Results of mutational analysis carried out on germline (peripheral blood) and somatic line (desmoid tumor) cells from six patients with familial adenomatous polyposis (FAP). Mutational screening was performed in our laboratory using direct sequence analysis (ABI 3130 Genetic Analyzer, Life Technology).

Other Molecular Markers

Data emerging from genomic analysis are proving that DTs are characterized by a high grade of genetic heterogeneity, which can arise from mutations affecting other genes. These genes are related to WNT/β-catenin signaling finally preventing the formation of the multiprotein complex composed of APC, axin, β-catenin and GSK3β.

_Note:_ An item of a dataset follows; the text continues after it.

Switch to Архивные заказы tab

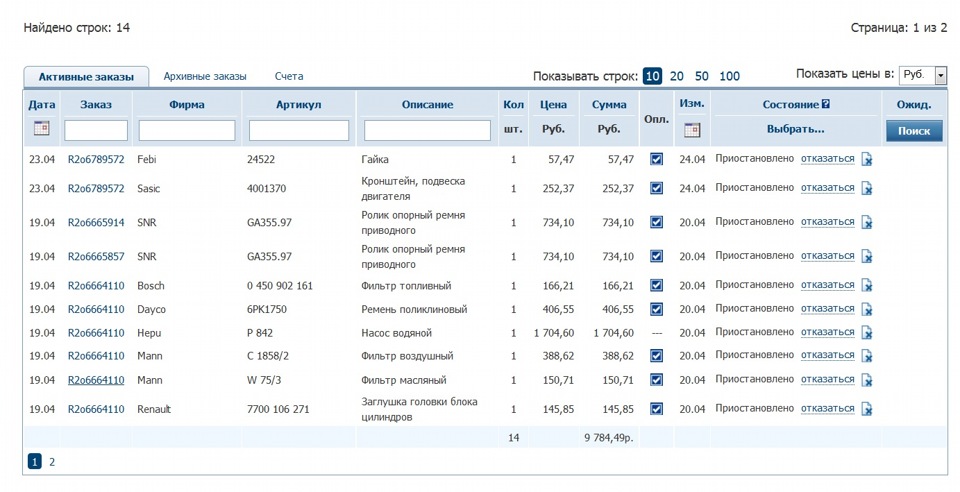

A sequencing analysis performed on 42 sporadic DTs showed, for the first time, the presence of mutations in two codons of exon 3 (p.Thr41Ala, p.ser45phe, and p.ser45pro) of the β-catenin gene (CTNNB1) in 50% of cases (45). These mutations prevented phosphorylation of threonine and serine residues, promoting β-catenin accumulation at the nuclear level, with subsequent activation of the T-cell factor and transcription of target genes. Subsequent sanger and whole-exome sequencing analyses, conducted on higher number of patients, revealed that mutations affecting CTNNB1 are even more frequent (around 85-90% of cases), confirming that nuclear accumulation of β-catenin is a key event during the development of aggressive fibromatosis (46, 47).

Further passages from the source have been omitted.